Небезынтересно отметить, что эта бандитская аннексия мотивировалась традиционными соображениями «защиты национальных интересов», о чем, в частности, свидетельствует анекдотическое по аргументации и оскорбительное по тону письмо, направленное в мае 1844 года поверенным в делах США в Мехико министру иностранных дел этой страны. Читайте и изумляйтесь: присоединение Техаса к США мотивировалось следующими доводами:
«Этот шаг был сделан Соединенными Штатами вынужденно, для собственной защиты, как следствие политики, проводимой в отношении отмены рабства в Техасе» [24].
Победа вашингтонского режима в этой войне стала фактическим расчленением Мексики на две части — северную и южную. Страна лишилась половины своих территорий помимо Техаса, еще и земель нынешних штатов Калифорния, Нью-Мексико, Аризона, Невада и Юта, в отношении них тоже был осуществлен отработанный план: засылаются орды «мирных колонистов», потом они поднимают мятеж против законных властей и, опираясь на «дружественную поддержку» американского военного флота, захватывают большинство населенных пунктов, провозглашая «независимость» Калифорнии.
Основным итогом войны, как и полагается, была «победа свободы по-американски», то есть у Мексики отобрали территорию и настояли-таки на сохранении там рабства, которое, как и в остальных регионах юга США, продолжало быть садистским ужасом, ставящим под сомнение человеческое достоинство людей, опустившихся до этого и продолжающих рьяно защищать свою «свободу» быть рабовладельцами.
Нужно заметить, что сражавшиеся «за свободу» Техаса янки, настоявшие на предоставлении ему независимости, спустя годы, когда Техас захочет реализовать свое право быть независимым и от Вашингтона, жестоко подавили всякие попытки техасцев добиться этого. Попыток этих было не так уж и мало в истории, но одна из них, крайняя по счету, произошла совсем недавно, буквально четырнадцать лет назад, когда активизировало свою деятельность политическое движение «Республика Техас». И вот уж его-то вашингтонский режим не только не собирался признавать, но бросил на его подавление силу, а лидеров арестовал, причем главу движения Ричарда Макларена приговорил к 99 годам тюрьмы, его помощника Роберта Отто упекли за решетку на 50 лет.
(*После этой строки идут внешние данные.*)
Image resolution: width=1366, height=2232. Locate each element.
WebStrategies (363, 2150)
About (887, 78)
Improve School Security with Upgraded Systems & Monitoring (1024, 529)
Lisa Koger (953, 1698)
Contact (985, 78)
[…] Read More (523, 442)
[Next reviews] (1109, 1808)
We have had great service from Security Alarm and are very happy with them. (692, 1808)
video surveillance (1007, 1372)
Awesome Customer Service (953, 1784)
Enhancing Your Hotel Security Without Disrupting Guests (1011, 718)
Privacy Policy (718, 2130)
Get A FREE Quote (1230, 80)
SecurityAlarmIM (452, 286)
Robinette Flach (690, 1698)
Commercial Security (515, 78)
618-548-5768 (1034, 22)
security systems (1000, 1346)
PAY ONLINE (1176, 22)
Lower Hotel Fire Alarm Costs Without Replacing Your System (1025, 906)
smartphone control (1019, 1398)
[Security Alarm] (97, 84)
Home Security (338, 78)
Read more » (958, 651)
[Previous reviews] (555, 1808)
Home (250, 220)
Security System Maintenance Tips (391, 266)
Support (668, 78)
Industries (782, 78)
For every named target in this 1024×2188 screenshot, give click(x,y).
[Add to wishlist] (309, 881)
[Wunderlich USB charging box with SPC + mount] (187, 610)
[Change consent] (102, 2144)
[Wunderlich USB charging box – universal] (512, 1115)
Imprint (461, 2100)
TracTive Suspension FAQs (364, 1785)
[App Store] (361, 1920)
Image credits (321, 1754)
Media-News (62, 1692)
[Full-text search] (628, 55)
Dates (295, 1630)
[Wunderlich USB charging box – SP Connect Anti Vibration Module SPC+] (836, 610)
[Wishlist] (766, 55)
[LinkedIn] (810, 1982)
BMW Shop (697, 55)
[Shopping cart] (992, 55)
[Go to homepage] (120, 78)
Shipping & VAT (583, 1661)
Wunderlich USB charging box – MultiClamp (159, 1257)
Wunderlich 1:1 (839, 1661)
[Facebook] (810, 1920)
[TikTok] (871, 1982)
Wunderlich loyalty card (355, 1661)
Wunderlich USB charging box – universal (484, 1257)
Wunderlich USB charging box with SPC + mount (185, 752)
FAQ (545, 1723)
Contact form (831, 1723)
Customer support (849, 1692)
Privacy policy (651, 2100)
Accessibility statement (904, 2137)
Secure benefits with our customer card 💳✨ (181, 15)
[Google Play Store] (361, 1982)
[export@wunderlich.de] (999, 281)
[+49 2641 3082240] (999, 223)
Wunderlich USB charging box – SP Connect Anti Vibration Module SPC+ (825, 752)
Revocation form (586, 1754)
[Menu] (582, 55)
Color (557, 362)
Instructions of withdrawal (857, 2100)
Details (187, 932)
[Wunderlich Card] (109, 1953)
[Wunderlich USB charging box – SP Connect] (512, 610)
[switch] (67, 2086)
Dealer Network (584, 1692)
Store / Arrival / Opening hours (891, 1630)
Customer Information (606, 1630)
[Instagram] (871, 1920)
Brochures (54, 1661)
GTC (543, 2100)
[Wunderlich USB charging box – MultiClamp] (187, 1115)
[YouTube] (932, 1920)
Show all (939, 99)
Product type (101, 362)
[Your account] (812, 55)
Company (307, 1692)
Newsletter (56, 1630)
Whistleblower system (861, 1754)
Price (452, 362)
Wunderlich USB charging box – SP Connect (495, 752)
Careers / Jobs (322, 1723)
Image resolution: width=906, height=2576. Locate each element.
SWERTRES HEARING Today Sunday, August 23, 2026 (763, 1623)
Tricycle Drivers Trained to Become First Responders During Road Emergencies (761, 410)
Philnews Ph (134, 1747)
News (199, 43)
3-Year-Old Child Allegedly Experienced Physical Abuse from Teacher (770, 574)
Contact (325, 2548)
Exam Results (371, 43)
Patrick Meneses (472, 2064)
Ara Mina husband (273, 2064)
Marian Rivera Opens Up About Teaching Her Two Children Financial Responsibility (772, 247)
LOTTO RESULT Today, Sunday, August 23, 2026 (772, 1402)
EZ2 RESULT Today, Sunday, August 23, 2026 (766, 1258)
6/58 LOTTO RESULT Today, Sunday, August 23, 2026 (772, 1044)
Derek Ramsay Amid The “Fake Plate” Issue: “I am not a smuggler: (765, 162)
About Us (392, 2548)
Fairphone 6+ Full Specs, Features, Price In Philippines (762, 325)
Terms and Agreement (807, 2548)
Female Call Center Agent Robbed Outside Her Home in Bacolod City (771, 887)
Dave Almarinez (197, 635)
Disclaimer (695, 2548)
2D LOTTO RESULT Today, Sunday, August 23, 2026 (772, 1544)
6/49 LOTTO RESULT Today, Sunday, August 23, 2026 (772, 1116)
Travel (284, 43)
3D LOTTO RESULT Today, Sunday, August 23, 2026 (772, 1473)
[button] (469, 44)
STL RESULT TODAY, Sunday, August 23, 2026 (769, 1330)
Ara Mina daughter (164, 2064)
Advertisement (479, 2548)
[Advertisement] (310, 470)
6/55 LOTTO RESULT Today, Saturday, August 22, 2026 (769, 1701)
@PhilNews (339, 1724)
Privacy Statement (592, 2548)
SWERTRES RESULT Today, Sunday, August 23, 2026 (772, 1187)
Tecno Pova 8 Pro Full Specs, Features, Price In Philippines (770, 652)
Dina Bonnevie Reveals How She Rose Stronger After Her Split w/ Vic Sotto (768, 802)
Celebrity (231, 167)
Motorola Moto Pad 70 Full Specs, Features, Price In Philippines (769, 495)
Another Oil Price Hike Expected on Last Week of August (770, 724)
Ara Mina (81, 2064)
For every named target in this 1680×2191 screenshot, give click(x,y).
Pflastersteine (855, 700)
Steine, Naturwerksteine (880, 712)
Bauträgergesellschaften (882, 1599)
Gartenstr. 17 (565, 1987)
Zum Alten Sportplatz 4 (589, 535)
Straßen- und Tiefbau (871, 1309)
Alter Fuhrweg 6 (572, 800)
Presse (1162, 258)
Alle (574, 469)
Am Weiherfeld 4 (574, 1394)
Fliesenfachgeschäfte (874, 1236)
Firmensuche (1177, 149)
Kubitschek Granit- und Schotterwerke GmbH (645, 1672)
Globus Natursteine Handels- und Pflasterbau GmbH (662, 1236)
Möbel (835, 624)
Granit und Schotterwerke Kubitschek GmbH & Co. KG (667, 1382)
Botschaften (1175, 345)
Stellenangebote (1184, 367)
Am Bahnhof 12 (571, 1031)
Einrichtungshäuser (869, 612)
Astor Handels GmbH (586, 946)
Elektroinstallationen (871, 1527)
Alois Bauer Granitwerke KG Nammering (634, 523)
И хотя у Техаса, казалось бы, были все основания требовать независимость от США, ведь свободу техасцев быть независимым те, казалось бы, и защищали, однако свобода по-американски может быть только одной — выгодной вашингтонскому режиму, если же вы намереваетесь жить так, как вам хочется, то вас раздавят, упекут за решетку, дав несколько пожизненных сроков.
Заметим, вся эта история происходила примерно в то же время, когда Вашингтоном так активно провоцировалось расчленение СССР, отделение от России вместе с Украиной и другими республиками исконных русских земель, которые с Техасом-то и сравнить нельзя, ведь они являлись органичной частью Российского государства, пока его земли не были искусственно разделены на эти республики. И если уж Техасу не предоставляли независимость, то уж советским республикам и подавно нельзя было претендовать на суверенитет от Москвы.
Но если бы «империя Москвы» была бы не «империей зла», а «обителью добра», как США, то Кравчук, Шушкевич, Ландсбергис и прочие «герои парада суверенитетов» должны были бы получить по 99 лет тюрьмы, точно так же как Макларен, пытавшийся добиться независимости Техаса.
События в Техасе, помимо прочего, были подвергнуты замалчиванию, их постарались скрыть, сделать вид, что ничего не происходит, и пока повсюду были слышны истошные крики о необходимости срочно признавать право на суверенитет сепаратистских регионов СССР (хотя это противоречило результатам референдума, подтвердившего необходимость сохранить Союз, а референдум всегда является законом прямого действия и должен иметь приоритет над любыми другими), мировое общественное мнение не имело возможности узнать, насколько близко от распада могло бы находиться государство, контролируемое вашингтонским режимом, коль кто-нибудь приложил хотя бы треть тех усилий, что были брошены для разбивания Союза ССР.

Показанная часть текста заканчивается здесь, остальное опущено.